4. Bozma Sonrası ... Asliye Hukuk Mahkemesi Kararına Karşı Temyiz Yoluna Başvuranlar
... Asliye Hukuk Mahkemesinin yukarıda belirtilen kararına karşı süresi içinde davalı M.. K.. vekili temyiz isteminde bulunmuştur.
5. Temyiz Nedenleri
Davalı M.. K.. vekili temyiz dilekçesinde; Yargıtay bozma kararının gereklerinin yerine getirilmediğini, kararda ... ada ... parsel sayılı taşınmazın üçüncü kişilerden satın alındığı iddiasının araştırılması gerektiğinin belirtildiğini, keşifte dinlenen mahalli bilirkişi ve tanıkların davalı Muharrem'in satın aldığı yeri zeminde gösterdiklerini, fen bilirkişi raporunda ve krokisinde de gösterilmiş olmasına rağmen iddianın ispat edilemediğine ilişkin karar verildiğini, ... ada ... parsel sayılı taşınmazın muristen gelen taşınmaz olmayıp, davalının asli zilyetliğine dayalı olarak mülkiyetin kazanıldığını, muris ile bir ilgisinin bulunmadığını bu nedenle hükmün bozulmasını talep etmiştir.
3. Gerekçe
3.1. Uyuşmazlık ve Hukuki Nitelendirme
Dava, kadastro öncesi nedene dayalı tapu iptal ve tescili isteğinden ibarettir.
3.2. İlgili Hukuk
3.2.1. 4721 sayılı Türk Medeni Kanunu’nun 713/1. maddesi, “Tapu kütüğünde kayıtlı olmayan bir taşınmazı davasız ve aralıksız olarak yirmi yıl süreyle ve malik sıfatıyla zilyetliğinde bulunduran kişi, o taşınmazın tamamı, bir parçası veya bir payı üzerindeki mülkiyet hakkının tapu kütüğüne tesciline karar verilmesini isteyebilir. "
3.2.2. 3402 sayılı Kadastro Kanunu’nun .... maddesi, “Tapuda kayıtlı olmayan ve aynı çalışma alanı içinde bulunan ve toplam yüzölçümü sulu toprakta 40, kuru toprakta 100 dönüme kadar olan (40 ve 100 dönüm dahil) bir veya birden fazla taşınmaz mal, çekişmesiz ve aralıksız en az yirmi yıldan beri malik sıfatıyla zilyetliğini belgelerle veya bilirkişi veyahut tanık beyanlarıyla ispat eden zilyedi adına tespit edilir.”

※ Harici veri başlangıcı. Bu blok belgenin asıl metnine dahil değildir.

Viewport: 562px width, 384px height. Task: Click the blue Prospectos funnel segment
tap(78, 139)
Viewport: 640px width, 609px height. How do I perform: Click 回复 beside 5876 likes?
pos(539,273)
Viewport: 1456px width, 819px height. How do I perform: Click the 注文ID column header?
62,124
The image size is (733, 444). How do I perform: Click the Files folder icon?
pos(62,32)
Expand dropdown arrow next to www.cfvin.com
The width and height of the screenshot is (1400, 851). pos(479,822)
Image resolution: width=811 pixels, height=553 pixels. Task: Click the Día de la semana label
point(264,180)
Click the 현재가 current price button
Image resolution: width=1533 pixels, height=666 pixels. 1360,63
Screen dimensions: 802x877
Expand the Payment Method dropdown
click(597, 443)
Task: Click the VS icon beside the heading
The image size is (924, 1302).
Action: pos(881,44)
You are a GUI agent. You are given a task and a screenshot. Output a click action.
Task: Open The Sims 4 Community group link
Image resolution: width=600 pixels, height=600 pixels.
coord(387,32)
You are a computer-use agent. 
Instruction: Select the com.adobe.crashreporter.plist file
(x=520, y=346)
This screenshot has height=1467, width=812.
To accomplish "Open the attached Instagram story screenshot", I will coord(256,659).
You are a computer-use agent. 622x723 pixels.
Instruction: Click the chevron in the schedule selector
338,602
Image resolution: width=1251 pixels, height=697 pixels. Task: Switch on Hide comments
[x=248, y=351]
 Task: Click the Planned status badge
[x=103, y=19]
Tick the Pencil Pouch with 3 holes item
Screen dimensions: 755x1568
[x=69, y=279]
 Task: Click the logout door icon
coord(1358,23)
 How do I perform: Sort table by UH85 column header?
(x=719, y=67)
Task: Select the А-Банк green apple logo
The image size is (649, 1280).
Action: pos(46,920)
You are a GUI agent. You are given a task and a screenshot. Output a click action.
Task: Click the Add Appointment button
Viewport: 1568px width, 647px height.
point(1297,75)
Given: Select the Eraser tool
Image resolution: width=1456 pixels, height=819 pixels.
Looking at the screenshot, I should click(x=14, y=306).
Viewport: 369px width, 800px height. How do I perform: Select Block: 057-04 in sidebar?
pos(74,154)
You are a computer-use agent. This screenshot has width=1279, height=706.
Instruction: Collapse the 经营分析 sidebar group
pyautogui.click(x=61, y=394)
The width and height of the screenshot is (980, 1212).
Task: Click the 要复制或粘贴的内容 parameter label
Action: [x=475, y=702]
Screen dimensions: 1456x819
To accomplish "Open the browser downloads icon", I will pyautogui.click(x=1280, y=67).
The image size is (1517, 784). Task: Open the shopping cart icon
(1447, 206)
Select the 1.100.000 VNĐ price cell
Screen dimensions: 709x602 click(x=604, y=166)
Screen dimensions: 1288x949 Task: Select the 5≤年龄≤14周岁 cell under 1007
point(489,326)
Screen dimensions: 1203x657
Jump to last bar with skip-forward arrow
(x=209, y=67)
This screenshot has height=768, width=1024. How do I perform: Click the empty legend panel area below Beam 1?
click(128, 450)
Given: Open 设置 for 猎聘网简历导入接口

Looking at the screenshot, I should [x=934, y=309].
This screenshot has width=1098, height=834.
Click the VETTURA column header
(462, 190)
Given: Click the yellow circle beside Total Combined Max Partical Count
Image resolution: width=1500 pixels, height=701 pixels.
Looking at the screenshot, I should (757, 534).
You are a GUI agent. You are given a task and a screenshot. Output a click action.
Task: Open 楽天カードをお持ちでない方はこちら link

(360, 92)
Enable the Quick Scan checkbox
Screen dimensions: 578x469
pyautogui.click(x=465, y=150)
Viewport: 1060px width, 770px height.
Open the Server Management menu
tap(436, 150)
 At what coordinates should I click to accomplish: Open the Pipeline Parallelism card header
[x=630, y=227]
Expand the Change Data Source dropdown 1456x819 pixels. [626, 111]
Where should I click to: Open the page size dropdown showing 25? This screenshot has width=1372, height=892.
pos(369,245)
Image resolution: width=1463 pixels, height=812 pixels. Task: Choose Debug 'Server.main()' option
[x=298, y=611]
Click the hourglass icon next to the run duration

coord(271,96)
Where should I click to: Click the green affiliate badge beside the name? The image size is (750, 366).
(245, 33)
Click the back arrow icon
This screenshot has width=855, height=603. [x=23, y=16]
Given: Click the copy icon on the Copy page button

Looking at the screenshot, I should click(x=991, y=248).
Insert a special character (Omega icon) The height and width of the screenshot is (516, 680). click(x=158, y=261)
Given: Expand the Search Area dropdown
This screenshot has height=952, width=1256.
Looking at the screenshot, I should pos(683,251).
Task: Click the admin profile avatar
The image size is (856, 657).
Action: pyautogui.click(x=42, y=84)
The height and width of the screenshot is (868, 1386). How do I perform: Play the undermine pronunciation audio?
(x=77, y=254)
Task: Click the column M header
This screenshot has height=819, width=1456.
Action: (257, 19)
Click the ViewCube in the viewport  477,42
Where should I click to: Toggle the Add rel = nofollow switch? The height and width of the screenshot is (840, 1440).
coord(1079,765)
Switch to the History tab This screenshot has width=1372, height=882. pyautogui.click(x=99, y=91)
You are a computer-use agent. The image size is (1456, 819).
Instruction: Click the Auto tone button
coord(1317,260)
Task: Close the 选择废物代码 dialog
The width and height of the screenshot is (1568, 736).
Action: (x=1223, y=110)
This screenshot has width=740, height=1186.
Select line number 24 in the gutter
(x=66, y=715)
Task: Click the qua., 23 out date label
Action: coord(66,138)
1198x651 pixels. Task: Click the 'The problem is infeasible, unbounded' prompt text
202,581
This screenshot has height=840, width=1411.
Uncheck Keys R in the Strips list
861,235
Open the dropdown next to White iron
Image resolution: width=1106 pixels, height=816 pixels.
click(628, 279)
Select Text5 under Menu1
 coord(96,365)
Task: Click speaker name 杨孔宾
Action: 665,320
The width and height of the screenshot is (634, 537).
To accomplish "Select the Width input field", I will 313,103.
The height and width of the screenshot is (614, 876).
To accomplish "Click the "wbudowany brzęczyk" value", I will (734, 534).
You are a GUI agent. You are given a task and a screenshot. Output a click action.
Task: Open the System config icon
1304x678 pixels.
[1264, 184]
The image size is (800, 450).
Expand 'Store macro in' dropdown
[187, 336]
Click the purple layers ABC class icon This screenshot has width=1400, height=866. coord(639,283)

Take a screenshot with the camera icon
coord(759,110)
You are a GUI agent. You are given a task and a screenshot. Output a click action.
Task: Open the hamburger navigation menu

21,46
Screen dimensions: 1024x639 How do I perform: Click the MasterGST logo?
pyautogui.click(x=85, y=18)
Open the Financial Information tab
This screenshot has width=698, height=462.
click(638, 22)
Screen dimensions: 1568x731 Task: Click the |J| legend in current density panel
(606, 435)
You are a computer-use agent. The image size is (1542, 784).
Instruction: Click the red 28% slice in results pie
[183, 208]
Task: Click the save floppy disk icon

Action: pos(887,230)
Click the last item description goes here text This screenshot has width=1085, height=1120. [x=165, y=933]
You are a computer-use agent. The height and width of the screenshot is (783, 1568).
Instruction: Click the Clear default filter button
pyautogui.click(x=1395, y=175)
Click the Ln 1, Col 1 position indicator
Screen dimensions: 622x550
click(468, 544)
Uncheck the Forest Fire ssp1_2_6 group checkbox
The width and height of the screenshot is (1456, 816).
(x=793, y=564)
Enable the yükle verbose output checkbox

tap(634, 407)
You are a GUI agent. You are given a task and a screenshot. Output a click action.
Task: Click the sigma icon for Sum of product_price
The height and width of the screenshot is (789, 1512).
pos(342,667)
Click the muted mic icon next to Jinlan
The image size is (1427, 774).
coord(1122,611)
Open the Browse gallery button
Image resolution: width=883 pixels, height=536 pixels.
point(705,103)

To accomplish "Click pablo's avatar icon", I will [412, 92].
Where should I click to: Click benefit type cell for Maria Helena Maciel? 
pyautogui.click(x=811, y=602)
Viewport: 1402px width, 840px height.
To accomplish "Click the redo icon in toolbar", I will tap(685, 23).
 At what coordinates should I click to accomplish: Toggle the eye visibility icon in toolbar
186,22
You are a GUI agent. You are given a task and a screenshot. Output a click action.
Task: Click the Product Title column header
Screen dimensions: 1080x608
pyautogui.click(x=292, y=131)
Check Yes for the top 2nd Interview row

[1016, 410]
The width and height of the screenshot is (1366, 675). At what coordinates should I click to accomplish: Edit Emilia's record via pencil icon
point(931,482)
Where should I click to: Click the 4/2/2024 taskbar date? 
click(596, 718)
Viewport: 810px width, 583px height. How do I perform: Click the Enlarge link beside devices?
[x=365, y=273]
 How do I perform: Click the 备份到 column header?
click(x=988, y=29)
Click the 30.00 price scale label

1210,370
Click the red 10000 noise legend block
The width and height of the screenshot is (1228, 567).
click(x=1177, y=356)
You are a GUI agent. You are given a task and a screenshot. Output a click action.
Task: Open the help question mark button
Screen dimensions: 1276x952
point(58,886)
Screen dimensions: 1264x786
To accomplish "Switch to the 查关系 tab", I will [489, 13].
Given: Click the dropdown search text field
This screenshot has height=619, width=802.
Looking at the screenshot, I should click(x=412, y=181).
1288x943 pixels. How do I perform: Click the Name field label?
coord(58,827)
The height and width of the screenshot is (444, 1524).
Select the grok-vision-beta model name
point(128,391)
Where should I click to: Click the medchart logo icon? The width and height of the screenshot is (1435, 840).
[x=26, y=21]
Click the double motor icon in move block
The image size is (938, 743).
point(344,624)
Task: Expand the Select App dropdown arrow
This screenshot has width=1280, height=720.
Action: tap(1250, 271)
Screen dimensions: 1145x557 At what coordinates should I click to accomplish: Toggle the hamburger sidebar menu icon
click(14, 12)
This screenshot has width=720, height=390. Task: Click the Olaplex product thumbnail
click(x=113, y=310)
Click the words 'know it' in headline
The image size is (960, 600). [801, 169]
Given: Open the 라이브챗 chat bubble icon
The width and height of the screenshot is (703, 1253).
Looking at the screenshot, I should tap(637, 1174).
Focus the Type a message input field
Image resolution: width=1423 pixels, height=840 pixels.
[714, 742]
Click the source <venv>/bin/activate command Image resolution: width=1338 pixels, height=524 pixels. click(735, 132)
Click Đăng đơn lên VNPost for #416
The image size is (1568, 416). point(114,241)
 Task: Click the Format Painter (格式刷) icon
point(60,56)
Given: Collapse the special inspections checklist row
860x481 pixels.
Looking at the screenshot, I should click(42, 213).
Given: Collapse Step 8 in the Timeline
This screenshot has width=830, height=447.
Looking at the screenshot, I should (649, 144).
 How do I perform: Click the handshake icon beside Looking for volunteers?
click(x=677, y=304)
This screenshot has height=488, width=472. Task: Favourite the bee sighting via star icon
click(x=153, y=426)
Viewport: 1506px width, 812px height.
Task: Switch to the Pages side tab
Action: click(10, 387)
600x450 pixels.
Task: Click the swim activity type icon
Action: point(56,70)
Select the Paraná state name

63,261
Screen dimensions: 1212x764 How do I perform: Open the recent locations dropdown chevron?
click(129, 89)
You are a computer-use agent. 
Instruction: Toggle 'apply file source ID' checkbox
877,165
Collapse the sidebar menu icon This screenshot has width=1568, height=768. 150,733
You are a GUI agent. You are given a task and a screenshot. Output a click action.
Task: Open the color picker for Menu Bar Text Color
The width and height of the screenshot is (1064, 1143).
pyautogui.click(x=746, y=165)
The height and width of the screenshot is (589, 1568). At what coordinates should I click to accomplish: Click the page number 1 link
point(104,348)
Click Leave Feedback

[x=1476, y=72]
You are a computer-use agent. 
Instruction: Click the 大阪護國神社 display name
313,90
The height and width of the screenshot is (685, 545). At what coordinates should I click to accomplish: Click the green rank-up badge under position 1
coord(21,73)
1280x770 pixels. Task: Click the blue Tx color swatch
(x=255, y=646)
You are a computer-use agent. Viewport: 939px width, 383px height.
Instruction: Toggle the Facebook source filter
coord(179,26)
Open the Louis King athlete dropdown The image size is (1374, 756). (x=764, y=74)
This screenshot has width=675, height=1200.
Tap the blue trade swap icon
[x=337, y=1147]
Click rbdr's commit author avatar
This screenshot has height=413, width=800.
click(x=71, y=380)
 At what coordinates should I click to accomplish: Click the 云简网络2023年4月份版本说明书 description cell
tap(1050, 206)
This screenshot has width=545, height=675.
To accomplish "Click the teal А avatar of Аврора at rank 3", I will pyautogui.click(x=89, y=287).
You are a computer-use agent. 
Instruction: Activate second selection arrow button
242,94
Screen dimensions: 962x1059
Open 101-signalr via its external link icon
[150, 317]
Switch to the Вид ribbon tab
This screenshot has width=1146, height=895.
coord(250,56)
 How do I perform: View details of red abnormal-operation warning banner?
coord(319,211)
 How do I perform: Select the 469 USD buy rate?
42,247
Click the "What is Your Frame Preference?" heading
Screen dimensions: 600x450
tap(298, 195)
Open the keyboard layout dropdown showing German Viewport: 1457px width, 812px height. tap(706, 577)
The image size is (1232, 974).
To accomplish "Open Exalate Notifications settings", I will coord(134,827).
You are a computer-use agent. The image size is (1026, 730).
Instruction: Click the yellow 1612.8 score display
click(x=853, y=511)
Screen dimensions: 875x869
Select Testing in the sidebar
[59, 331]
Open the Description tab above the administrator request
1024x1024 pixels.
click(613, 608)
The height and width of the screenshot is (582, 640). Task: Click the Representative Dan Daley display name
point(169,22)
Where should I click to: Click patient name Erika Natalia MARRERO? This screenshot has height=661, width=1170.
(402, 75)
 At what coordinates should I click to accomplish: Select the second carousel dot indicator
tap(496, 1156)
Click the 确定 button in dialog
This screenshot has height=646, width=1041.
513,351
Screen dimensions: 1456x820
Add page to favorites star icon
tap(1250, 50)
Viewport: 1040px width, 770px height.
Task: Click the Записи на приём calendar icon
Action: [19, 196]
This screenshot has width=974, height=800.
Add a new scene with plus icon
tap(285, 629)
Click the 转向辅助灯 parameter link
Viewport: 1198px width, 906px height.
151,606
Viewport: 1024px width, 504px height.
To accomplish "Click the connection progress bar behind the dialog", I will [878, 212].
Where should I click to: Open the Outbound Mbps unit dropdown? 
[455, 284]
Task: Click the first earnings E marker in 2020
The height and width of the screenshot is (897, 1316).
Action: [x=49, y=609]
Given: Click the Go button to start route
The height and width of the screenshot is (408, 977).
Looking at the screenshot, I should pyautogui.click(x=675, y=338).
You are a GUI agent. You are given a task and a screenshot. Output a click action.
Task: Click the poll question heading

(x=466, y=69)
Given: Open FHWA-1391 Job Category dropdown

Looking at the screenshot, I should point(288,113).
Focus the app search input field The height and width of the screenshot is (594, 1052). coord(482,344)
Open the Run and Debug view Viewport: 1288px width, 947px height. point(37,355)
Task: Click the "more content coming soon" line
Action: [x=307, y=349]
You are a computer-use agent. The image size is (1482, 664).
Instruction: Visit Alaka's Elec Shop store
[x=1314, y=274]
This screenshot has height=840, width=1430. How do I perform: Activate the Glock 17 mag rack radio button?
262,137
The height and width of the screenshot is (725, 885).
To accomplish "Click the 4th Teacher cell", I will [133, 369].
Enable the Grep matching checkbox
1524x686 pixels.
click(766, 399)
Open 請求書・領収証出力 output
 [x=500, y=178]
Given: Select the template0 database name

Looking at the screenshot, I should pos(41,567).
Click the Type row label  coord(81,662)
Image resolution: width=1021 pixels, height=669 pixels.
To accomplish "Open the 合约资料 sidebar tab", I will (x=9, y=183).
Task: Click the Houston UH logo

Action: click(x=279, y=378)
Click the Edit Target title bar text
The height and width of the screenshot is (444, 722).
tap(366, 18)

3.2.3. 3402 sayılı Kadastro Kanunu’nun 17. maddesi, “Orman sayılmayan Devletin hüküm ve tasarrufu altında bulunan ve kamu hizmetine tahsis edilmeyen araziden, masraf ve emek sarfı ile imar ve ihya edilerek tarıma elverişli hale getirilen taşınmaz mallar .... maddedeki şartlar mevcut ise imar ve ihya edenler veya halefleri adına, aksi takdirde Hazine adına tespit edilir.’’ hükümlerini içermektedir.
3.3. Değerlendirme
3.3.1. Dosya içeriğine, Mahkemece hükmüne uyulan bozma kararında açıklandığı gibi işlem yapılıp sonucuna göre hüküm verilmiş olmasına, delillerin takdirinde bir isabetsizlik bulunmamasına göre davalı vekilinin sair temyiz itirazları yerinde değildir.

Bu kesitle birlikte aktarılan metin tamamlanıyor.